Sadly, most people who don their skis in search of ‘pristine’ wilderness, are totally unaware that they play a huge part in the destruction of their beloved winter wonderland. Resort development has been virtually unstoppable over the last thirty years, with piste after piste being cut into untouched ground. With lack of snowfall, thousands of snow cannons have been introduced to create it artificially, ejecting water droplets into the night sky (220,000 gallons of water to cover an acre), which then freeze and fall to the ground as snow. About half of this water comes from manmade reservoirs, the rest from rivers and local drinking supplies. With eighty million tourists visiting the Alps every year, compared with a resident population of around sixteen million, that’s a lot of adrenaline junkies’ habits to feed.
One international conservation group, Mountain Wilderness, describes skiing as ‘the cancer of the Alps’. The energy-eating water cannons, heli-skiing, or off-piste skiing are top sore points. Not to mention the vast amounts of CO2 from endless flights descending over this chocolate box scenery.
Keen skiers can do many things to reduce their personal impact. I struggled to find any Irish ski websites with ethical guidelines, but The Ski Club of Great Britain’s Respect the Mountain campaign offers many useful tips. From taking the train instead of the plane to not leaving litter on the slopes. A dropped cigarette butt may look like it’s disappearing, but it will be there when the snows melt, and still there five years later, which is how long it takes it to disintegrate. Water bottles take about 1000 years longer. It has a guide to eco-friendly resorts, including those with bio-diesel piste bashers, solar panels, use of biodegradable detergents, and eco-friendly water waste systems. (www.skiclub.co.uk). Ski journalist, Patrick Thorne, who has visited over 200 resorts, also makes a passionate plea to protect mountain landscapes in his website www.saveoursnow.com.
Many companies are now offering low-impact winter holidays. For a Christmas trip to Lapland with a difference, try Aurora Retreat. They create an itinerary to suit your family, including cross-country skiing using traditional wooden skis, igloo-building (and sleeping), indigenous Sami activities such as felt making, and dog-sledging (www.auroraretreat.se).
Among the big operators, Neilson has one of the best responsible tourism policies. They use only locally-owned properties, and do not offer ‘all inclusive’ holidays, encouraging you to bring cash into the small rural communities. Responsible travel company Explore offers many low-impact ski holidays from Slovakia to Siberia (www.explore.co.uk), or for a winter-walking break in the snowy Scottish Cairngorms, learning how to manage ice axes and crampons, see Wilderness Scotland.
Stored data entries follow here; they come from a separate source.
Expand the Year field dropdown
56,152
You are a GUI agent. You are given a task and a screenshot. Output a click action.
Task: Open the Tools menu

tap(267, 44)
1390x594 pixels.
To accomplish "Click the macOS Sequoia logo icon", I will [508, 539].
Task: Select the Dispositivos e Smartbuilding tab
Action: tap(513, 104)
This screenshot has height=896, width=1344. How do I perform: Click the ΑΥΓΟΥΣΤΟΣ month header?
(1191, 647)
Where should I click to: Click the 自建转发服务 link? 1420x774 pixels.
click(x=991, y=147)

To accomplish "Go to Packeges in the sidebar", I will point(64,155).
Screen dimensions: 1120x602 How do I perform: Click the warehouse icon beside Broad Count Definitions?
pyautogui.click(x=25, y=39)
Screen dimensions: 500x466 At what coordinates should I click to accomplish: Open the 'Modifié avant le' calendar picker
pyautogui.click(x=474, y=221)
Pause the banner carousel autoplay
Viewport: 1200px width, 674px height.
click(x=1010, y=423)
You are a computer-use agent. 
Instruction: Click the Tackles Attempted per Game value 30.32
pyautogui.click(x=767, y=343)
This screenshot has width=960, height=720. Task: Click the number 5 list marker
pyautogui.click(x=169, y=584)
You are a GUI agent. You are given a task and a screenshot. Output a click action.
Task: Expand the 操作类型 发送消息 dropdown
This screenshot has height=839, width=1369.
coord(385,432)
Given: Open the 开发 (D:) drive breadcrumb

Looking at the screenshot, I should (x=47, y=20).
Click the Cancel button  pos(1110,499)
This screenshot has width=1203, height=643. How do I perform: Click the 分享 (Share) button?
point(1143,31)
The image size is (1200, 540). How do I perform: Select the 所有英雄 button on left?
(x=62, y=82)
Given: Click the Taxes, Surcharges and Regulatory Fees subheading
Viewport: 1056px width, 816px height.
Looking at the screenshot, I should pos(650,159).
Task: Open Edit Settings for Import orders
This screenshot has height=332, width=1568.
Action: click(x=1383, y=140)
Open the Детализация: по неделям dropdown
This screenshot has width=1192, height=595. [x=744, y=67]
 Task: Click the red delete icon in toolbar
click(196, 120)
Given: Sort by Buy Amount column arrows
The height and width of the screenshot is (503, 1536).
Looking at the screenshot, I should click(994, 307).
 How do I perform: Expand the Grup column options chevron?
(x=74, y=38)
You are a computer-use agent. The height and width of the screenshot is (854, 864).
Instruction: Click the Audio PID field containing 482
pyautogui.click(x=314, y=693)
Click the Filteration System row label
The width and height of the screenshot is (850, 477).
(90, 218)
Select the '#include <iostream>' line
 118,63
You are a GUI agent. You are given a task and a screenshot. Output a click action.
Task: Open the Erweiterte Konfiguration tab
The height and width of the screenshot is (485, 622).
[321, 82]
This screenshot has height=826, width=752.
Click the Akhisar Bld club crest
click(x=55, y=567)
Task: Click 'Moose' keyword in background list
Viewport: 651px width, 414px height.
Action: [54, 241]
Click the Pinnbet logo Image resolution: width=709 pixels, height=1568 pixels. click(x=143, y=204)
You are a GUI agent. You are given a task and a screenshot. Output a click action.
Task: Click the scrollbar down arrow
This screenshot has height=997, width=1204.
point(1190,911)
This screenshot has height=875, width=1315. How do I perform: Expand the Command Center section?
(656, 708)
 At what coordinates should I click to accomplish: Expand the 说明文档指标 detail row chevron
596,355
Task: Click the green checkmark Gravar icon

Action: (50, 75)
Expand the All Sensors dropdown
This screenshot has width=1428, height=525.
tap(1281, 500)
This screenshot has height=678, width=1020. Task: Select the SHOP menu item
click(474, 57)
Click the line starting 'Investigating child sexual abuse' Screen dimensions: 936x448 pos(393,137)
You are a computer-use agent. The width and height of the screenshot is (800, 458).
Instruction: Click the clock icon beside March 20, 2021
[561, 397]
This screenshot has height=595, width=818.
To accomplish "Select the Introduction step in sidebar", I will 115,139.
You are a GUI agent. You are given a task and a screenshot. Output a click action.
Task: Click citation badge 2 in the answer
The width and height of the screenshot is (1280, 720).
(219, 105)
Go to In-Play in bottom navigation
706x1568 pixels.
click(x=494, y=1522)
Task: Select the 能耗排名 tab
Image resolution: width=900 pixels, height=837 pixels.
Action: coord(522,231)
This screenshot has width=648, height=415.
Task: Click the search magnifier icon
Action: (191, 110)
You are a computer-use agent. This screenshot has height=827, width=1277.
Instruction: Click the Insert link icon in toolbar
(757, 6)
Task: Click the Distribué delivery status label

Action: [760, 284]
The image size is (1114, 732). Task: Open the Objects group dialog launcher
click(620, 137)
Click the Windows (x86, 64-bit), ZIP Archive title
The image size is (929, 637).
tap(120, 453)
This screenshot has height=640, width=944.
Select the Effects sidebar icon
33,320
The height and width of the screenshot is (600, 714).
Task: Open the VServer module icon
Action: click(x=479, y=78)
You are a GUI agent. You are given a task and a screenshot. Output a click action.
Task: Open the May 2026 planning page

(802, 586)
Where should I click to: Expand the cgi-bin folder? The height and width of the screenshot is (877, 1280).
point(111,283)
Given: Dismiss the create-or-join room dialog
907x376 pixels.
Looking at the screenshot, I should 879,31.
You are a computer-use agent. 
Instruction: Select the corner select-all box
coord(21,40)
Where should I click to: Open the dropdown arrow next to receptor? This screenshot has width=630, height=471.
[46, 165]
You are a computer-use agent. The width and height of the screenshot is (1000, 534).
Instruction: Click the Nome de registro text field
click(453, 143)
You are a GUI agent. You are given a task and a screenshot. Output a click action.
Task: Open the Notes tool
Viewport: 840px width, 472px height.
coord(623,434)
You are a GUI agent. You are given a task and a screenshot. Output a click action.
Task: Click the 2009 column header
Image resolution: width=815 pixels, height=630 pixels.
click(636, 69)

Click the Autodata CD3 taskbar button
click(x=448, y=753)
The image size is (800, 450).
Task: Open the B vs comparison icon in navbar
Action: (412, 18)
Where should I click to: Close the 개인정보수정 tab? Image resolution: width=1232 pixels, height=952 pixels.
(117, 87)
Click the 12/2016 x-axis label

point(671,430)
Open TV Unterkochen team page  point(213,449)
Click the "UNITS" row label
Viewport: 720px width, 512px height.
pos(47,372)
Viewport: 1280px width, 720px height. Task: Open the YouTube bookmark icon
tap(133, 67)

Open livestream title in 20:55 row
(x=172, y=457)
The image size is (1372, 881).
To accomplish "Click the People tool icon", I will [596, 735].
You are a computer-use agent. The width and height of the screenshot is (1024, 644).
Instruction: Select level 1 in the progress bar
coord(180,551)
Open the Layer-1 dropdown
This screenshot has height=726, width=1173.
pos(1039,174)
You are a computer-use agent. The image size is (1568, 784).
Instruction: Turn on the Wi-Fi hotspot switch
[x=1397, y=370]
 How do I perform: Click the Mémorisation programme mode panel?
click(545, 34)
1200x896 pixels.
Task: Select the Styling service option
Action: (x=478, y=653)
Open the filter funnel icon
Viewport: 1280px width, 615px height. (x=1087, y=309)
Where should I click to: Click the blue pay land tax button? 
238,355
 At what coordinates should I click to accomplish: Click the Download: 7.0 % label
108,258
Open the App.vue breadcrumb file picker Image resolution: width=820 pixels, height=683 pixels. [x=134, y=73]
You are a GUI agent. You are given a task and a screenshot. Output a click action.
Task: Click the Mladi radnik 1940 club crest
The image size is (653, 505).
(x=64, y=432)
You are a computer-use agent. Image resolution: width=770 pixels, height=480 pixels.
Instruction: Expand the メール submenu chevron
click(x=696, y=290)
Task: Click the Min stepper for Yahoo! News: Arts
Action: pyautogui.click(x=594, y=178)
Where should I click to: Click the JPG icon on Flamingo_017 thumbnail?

Anyone who has experienced that sensation of seeing the Alps for the first time, and almost weeping with the pure beauty of it all, must know that we have to do everything we can to preserve these mountain landscapes. By supporting some of the organisations above, you will add to the much-needed statistics which prove to governments and those who can help stop the destruction on a grand scale, that skiers really do care.